Just like the outfield, the D-backs infield will have a lot of moving parts in 2014. Paul Goldschmidt will start as many times as he’s able at first base, but no other position is likely to be manned by the same player 150 or more times next year.
The other clear starter in the infield, of course, is Aaron Hill, who may or may not have offseason surgery to fix the fracture in his hand suffered at the beginning of April. Hill is no more likely to miss time next year than any other player — it’s just that with a couple of other second basemen on the roster, he may be likely to get a little more than his fair share of rest.
Hill is a well above average player for his position; playing slightly more than half of the season, he’s created runs at a clip 24% better than the average hitter (124 wRC+), in line with his production last year. That’s outstanding for a skill position like second base. On the other side of the ball, Hill hasn’t been as much of an asset — UZR has his defense just a hair under average this season (-1.3 UZR/150), but the Defensive Runs Saved metric has him fringe-average at the position (-7 DRS). He’s not the above-average fielder he was in his first few seasons with the Blue Jays, but the average second baseman would hit a little lower than league average. Offering slightly below average defense but solidly above average offense, Hill is a very valuable player; prorate his 2.2 WAR this season to 162 games, and Hill would have been around 4 WAR this season, a step behind his 5.5 WAR 2012 and good for third on the team (behind Goldy and Gerardo Parra). Hill will be on year one of a three-year, $35M extension he signed in February this year.
Behind Hill at second base is Martin Prado, who filled in for Hill early this season. Although Prado played little at second in 2012, he’s played the equivalent of nearly a season and a half there over his career — his -5.2 UZR/150 in 2013 was in line with his career rate (-6.9 UZR/150). That’s more than adequate to make an average hitter an average player at second base, and while Prado has had a down year offensively (102 wRC+), he’s returned in the second half of the season to being the hitter he was the last few seasons. Going forward, we can expect Prado to hit 15-20% above average — fortunate, because like Hill, he’s locked up through 2016 (at a similar salary — Prado will make $33M to Hill’s $35M).

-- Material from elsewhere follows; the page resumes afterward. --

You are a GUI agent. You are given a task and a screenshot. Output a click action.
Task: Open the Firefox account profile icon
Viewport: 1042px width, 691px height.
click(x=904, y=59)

So long as Hill misses some consecutive games as some point in the season, Prado is likely to playing time there, as the D-backs may want Prado to keep up his skills there. But as we noted on Wednesday, Prado will get playing time in left field next season, where he has been an above-average fielder (11.5 UZR/150 in 2013, 13.7 UZR/150 for his career). More than half of Prado’s innings came at third base this year, where he just a tick above average (2.5 UZR/150, 3.9 UZR/150 for his career).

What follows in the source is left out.